What this exercise asks —
a: Reproduce the part of the passage on Ezra Pound that opens with the words containing "I am a grave" and closes with "screed sound human.".
b: Answer these questions from the passage on Ezra Pound, one answer per line:
(i) Where does the play Pound place Ezra Pound's last days?
(ii) Which organization brought the play to the stage?
(iii) Which two American literary figures are named as having helped Pound?
c: Extend the passage on Ezra Pound, starting after its last sentence.

I am a grave poetic hen
That lays poetic eggs
And to enhance my temperament
A little quiet begs.
We make the yolk philosophy,
True beauty the albumen.
And then gum on a shell of form
To make the screed sound human.
— Ezra Pound, “Statement of Being”
Young or inexperienced playwrights are drawn to stories about misunderstood artists and writers as surely as tornadoes are drawn to a trailer park, and in both cases, disaster generally follows. Early plays about writers (real or imagined) most often fall into two categories: personal rituals, wherein the playwright projects his ego on the main character who begs for love and understanding; and camouflage, wherein the author uses the words and ideas of a well-known writer secretly hoping to garner favorable comparisons to the source. Mercifully, playwright Sean O’Leary has successfully navigated past this literary Scylla and Charybdis, to give us Pound, a remarkably straightforward work about Ezra Pound’s last days in St. Elizabeth’s Hospital. Pound puts its focus on people rather than poetry, and Playwrights’ Forum, an organization dedicated to the staging of new and original works, has done an admirable job of bringing this unassuming gem to the stage.
Ezra Pound is an infuriating figure. His writing, considered to be the cornerstone of modernist verse, is willfully difficult, often elitist, and deeply affected by the Confucist principle “A place for everything, and everything in its place.” As an American expatriate in Italy, Pound saw his ordered aesthetic reflected in the politics of Mussolini, and his nascent anti-Semitism was stoked by Hitler’s purging of the Jews. During WWII, the esteemed poet, musician, and literary critic created stirring newspaper articles and radio broadcasts supporting fascism, anti-Semitism, and a host of evils. After the war, he was arrested, branded a traitor and mental deficient, and shipped off to St. E’s until he was sane enough to be tried and hanged. If not for a cadre of American literary figures such as Robert Frost and Archibald MacLeish, it’s possible that Pound, whose literary achievements turned even Jewish poet Allen Ginsberg into an unlikely apologist, would have never been released.

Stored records
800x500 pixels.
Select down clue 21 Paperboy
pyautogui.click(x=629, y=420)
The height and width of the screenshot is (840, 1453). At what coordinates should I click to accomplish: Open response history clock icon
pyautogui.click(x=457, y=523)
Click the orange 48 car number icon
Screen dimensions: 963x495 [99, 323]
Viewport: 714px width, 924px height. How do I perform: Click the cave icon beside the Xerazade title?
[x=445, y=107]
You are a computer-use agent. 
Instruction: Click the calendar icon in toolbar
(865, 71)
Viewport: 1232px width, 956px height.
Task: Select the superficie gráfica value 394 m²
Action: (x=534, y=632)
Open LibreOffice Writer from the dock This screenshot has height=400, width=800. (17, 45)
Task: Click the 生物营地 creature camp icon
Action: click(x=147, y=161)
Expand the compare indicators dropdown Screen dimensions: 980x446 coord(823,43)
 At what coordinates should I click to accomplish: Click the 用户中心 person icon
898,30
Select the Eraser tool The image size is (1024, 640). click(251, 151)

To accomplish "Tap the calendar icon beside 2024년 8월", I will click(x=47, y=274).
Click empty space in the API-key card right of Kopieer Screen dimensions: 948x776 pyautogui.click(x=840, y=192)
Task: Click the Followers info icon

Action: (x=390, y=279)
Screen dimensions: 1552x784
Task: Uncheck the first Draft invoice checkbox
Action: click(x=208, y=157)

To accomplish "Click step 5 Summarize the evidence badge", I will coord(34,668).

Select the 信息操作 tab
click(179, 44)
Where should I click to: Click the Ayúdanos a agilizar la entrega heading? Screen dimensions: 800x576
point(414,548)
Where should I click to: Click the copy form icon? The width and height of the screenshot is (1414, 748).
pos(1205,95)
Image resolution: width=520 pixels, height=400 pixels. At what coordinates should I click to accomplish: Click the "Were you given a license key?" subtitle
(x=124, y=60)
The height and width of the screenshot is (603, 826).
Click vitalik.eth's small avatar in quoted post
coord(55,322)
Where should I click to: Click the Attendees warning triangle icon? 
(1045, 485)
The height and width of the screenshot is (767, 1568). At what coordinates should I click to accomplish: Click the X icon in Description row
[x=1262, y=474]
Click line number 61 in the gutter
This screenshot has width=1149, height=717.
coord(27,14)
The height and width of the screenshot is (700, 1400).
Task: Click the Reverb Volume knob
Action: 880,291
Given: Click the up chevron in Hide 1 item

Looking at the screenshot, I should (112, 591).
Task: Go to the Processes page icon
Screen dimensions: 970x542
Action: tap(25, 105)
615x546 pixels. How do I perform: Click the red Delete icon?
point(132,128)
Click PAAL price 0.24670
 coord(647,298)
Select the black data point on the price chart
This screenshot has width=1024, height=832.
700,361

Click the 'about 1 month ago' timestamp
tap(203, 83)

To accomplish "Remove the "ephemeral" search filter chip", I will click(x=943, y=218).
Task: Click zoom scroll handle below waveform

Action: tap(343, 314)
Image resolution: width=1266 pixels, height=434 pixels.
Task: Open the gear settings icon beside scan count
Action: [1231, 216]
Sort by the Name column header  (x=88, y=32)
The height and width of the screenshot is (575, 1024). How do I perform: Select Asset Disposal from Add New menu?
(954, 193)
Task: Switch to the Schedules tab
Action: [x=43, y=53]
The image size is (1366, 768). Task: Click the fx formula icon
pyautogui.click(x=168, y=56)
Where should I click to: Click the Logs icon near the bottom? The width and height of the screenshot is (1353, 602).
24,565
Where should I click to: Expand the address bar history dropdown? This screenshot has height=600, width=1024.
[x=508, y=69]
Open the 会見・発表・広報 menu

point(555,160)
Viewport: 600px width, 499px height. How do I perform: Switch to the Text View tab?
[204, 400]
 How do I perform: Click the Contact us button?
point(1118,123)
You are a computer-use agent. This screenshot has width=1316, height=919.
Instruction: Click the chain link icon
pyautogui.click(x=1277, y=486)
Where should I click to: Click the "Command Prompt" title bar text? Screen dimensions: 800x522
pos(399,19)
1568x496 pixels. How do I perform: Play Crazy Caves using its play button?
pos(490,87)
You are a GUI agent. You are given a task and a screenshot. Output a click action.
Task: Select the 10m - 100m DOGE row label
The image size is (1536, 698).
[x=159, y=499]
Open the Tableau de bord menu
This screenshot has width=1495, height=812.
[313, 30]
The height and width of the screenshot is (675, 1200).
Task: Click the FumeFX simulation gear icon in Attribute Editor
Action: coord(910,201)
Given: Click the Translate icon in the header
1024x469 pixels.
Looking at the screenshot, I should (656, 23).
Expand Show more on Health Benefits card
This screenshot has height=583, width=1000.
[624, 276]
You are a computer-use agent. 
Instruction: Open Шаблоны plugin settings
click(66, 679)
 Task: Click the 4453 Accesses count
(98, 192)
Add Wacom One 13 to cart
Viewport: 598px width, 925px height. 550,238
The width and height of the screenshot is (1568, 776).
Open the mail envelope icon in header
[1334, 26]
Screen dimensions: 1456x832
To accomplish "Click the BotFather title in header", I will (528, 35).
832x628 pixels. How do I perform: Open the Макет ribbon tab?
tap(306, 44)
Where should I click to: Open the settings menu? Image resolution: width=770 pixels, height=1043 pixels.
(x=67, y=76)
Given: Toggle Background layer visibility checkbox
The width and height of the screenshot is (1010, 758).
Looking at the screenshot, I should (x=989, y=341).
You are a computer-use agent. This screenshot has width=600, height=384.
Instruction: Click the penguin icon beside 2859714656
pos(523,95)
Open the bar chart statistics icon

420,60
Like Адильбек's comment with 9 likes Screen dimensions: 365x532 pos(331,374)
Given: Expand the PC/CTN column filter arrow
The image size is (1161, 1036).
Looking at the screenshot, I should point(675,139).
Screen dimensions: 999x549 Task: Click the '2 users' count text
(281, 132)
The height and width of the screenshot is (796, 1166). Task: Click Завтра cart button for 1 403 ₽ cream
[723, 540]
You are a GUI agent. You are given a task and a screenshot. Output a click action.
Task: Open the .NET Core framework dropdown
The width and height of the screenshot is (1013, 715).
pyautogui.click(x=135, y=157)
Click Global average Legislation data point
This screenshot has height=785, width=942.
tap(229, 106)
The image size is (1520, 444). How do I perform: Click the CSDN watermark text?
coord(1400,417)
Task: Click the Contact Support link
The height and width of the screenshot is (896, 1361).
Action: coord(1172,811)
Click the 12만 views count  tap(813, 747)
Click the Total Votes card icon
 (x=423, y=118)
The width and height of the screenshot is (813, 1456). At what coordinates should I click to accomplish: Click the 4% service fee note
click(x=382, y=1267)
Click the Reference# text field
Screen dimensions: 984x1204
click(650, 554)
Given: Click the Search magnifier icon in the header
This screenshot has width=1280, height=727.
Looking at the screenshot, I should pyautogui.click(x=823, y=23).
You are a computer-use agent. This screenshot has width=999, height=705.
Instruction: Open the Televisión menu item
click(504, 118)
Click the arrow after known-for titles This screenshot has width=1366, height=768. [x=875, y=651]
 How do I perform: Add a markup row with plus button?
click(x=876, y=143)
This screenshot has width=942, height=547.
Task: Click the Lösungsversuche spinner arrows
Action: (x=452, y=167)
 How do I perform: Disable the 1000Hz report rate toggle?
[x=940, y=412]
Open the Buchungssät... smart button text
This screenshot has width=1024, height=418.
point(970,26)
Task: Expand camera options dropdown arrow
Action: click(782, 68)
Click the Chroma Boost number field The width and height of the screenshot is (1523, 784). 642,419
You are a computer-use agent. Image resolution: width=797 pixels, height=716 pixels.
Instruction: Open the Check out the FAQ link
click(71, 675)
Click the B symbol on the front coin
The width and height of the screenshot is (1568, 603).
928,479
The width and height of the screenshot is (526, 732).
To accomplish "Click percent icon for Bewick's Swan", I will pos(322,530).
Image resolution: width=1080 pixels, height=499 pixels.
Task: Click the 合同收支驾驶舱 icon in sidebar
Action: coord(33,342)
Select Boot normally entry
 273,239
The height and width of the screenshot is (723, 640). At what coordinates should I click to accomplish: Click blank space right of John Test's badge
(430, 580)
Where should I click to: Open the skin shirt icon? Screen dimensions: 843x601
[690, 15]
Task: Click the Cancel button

Responses to the exercise —
a:
I am a grave poetic hen
That lays poetic eggs
And to enhance my temperament
A little quiet begs.
We make the yolk philosophy,
True beauty the albumen.
And then gum on a shell of form
To make the screed sound human.

b:
(i) St. Elizabeth's Hospital
(ii) Playwrights' Forum
(iii) Robert Frost and Archibald MacLeish

c:
O’Leary’s play begins in the final days of Pound’s incarceration as an ambitious young psychiatrist with a secret agenda tries to “cure” the poet before releasing him back into the world.
Jim Palmer, a consistent, sometimes extraordinary actor, is on fire this go-round. He doesn’t seem comfortable in the poet’s skin during the play’s first quarter-hour, but by intermission he’s become Ezra Pound. His madness, like that of Shakespeare’s Hamlet, is filled with method, wicked contempt, and snatches of surprising compassion. He is megalomaniacal; better than his faults but ruined by them.
After learning of his imminent release, Pound panics. His admirers have flocked to St. E’s for a dozen years, turning the poet into the central exhibit in the museum of his mind, and he’s afraid that the real world, full of dangerous responsibility, will kill him. In his terror he agrees, for the first time in a dozen years, to participate in his therapy.
Laurie Cook Macintosh isn’t to blame if her character, psychologist Mary Polly, seems more a creature of function than flesh and blood. To her credit, Macintosh takes an interesting but underdeveloped character and makes her tough as tiger meat. Polly thinks Pound must be destroyed to be remade, and her rhetoric quickly grows as troublesome as the poet’s own political views. As Macintosh and Palmer throw down in a psychological cage match, two unsympathetic characters grow into infinitely pitiable beasts. And there are no winners, only survivors.
Serving as a kind of chorus, Robert Macintosh (Laurie’s husband) and Jo Lynn Palmer (Jim’s wife) play Nurse Priscomb and poet Archibald MacLeish. They give the play a coolly intellectual and purely sentimental voice to counter the anger at its core.
As a play, Pound is as conventional as its namesake was radical, and while I might normally knock a playwright for not being more abstract with a character so closely associated with the birth of modernism, it’s hard to imagine a more engaging means of addressing the subject matter. Director Marler Stone has taken an “invisible hand” approach, never once imposing himself or inserting his ideas or editorial comment about the characters. As Pound wrote in an unheralded poem, “Statement of Being,” the screed has been made human.
Most plays addressing racists and racism are intended to be thought-provoking, but most quickly devolve into platitudes. Not so with Pound. It replaces message with mystery and requires viewers to carry on with the dialogue long after the curtain’s come down.